• **Data extract**:
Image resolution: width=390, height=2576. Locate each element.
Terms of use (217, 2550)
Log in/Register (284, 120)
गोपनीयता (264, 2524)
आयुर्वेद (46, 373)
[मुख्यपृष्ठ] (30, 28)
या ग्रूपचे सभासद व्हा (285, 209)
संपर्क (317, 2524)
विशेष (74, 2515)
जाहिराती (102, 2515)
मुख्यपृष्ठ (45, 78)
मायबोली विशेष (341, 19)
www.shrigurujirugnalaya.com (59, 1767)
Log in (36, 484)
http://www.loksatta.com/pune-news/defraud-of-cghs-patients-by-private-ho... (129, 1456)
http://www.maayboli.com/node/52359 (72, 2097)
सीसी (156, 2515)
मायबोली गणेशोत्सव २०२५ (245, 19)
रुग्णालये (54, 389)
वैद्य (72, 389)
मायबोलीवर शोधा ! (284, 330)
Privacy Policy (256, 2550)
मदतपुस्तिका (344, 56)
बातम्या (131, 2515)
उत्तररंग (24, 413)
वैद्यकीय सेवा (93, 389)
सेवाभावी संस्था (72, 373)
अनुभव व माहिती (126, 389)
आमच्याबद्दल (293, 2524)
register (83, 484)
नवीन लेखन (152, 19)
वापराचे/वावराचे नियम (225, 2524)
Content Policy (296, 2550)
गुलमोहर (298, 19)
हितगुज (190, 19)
* * *
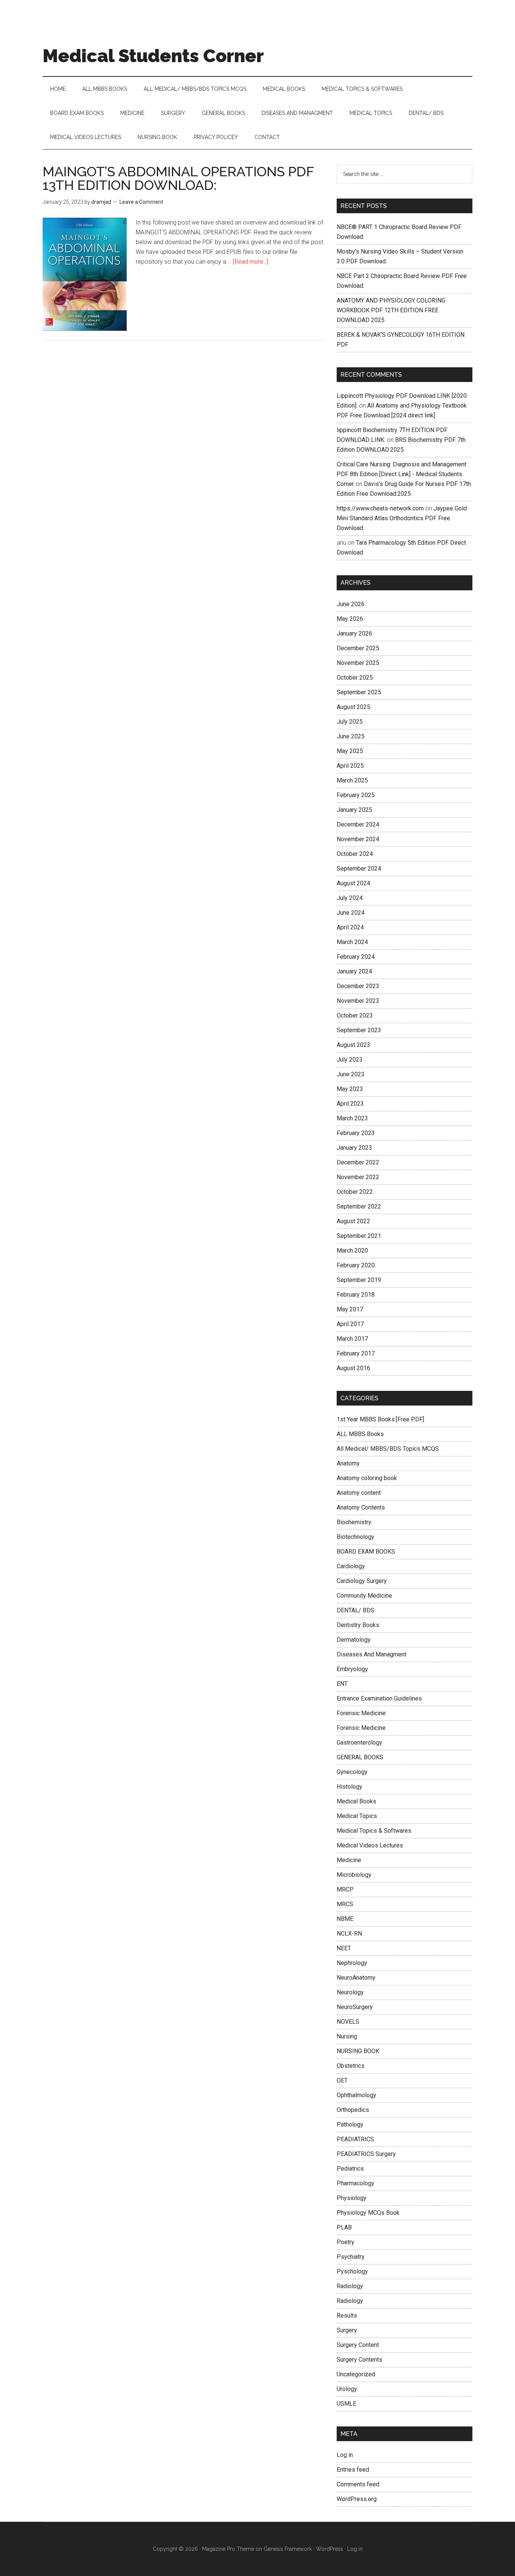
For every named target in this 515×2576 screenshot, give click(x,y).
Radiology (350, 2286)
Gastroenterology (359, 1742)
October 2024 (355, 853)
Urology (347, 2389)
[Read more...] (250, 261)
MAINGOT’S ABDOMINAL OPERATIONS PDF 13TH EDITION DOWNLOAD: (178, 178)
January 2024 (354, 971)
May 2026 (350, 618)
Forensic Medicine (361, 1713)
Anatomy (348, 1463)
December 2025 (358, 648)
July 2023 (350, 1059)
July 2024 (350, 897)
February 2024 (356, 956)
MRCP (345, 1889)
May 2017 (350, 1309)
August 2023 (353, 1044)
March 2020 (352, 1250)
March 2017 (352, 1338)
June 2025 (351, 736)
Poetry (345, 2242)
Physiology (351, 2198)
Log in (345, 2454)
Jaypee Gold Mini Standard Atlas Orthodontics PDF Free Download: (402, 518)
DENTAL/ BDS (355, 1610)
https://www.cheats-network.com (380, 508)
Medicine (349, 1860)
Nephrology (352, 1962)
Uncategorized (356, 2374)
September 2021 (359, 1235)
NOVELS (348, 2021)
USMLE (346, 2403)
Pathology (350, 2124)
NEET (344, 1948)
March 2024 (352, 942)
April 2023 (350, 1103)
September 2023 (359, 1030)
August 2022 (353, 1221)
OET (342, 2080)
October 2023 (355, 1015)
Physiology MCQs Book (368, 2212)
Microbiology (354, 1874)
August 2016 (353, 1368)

• **Task objective**: Everything above from the line containing "Image resolution: width=390, height=2576." down to the line containing "रुग्णालये (54, 389)" is to be transcribed exactly, with both of those lines included and nothing else added.

• **Result of this task**:
Image resolution: width=390, height=2576. Locate each element.
Terms of use (217, 2550)
Log in/Register (284, 120)
गोपनीयता (264, 2524)
आयुर्वेद (46, 373)
[मुख्यपृष्ठ] (30, 28)
या ग्रूपचे सभासद व्हा (285, 209)
संपर्क (317, 2524)
विशेष (74, 2515)
जाहिराती (102, 2515)
मुख्यपृष्ठ (45, 78)
मायबोली विशेष (341, 19)
www.shrigurujirugnalaya.com (59, 1767)
Log in (36, 484)
http://www.loksatta.com/pune-news/defraud-of-cghs-patients-by-private-ho... (129, 1456)
http://www.maayboli.com/node/52359 (72, 2097)
सीसी (156, 2515)
मायबोली गणेशोत्सव २०२५ (245, 19)
रुग्णालये (54, 389)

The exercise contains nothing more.